***** EXCERPT TO READ *****
Published on 06/01/14 at 01:11pm
ema building

The European Medicines Agency has continued its march towards increased transparency by publishing - for the first time - the identities of companies that fail to meet Good Manufacturing Practice (GMP) standards.

While the FDA has made warning letters concerning GMP violations publicly available via its website for many years, until recently EMA non-compliance statements to manufacturers have been restricted to perusal by regulatory authorities.

Now, in a bid to highlight deficient manufacturers and boost quality, the EudraGMDP database includes entries for all non-compliance reports dating back to 2007.

All told there are 83 non-compliance reports available in the database so far, and the agency is no doubt hoping that publicly identifying transgressors will help encourage adherence to GMP standards.

From a regional perspective, the tally of top offenders in terms of the number of non-compliance statements is as follows:

  1. India: 35
  2. China: 22
  3. US: 4
  4. UK: 3
  5. France: 3
  6. Brazil: 2.

The database was first set up six years ago as the EudraGMP, making records of approved manufacturing and import authorisations and GMP certificates for human and veterinary medicines available to regulators.

The debut of the database also made it possible for manufacturers to submit applications in electronic form, and share information on the outcome of inspections in the EU with regulatory authorities elsewhere in the world.

Limited public access to the database was granted two years later, and the EMA has intermittently broadened its scope.
*****
- **ASSIGNED TASK**
According to the article on the EMA database, why does the EudraGMDP database now include entries for all non-compliance reports dating back to 2007? Answer in one to three sentences.
***** RECORDS SUPPLIED *****
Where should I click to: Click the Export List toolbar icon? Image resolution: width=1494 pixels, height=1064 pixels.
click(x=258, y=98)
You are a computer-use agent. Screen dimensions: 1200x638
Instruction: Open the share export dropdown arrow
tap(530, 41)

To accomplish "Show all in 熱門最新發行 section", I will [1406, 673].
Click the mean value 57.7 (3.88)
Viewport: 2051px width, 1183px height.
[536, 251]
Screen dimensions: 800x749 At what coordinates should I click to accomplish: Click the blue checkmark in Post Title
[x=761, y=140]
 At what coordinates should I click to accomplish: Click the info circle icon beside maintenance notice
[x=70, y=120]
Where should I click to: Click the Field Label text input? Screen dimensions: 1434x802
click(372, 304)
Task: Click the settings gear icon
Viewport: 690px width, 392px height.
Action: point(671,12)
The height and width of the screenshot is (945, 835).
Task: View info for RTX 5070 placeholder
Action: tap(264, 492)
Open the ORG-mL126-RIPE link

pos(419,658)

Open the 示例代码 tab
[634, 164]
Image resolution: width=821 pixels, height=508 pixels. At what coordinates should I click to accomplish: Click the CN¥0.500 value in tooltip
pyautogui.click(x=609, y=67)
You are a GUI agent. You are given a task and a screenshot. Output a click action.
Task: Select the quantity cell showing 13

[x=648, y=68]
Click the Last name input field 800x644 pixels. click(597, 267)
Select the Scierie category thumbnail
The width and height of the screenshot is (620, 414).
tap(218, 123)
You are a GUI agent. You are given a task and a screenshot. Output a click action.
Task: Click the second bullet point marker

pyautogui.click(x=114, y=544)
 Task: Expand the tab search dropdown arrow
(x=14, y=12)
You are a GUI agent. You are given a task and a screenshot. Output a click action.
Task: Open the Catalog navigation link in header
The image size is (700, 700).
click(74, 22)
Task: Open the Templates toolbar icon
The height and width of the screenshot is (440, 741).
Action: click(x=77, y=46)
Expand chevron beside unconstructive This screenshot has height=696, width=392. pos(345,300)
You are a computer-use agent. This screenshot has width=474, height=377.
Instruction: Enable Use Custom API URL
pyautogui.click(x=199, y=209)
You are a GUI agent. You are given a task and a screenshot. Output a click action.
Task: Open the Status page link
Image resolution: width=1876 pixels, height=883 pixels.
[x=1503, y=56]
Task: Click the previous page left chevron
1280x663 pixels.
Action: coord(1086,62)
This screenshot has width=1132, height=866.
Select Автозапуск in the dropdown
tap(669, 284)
*****
- **WRITTEN ANSWER**
The entries were added to highlight deficient manufacturers and boost quality. The agency hopes that publicly identifying transgressors will encourage adherence to GMP standards.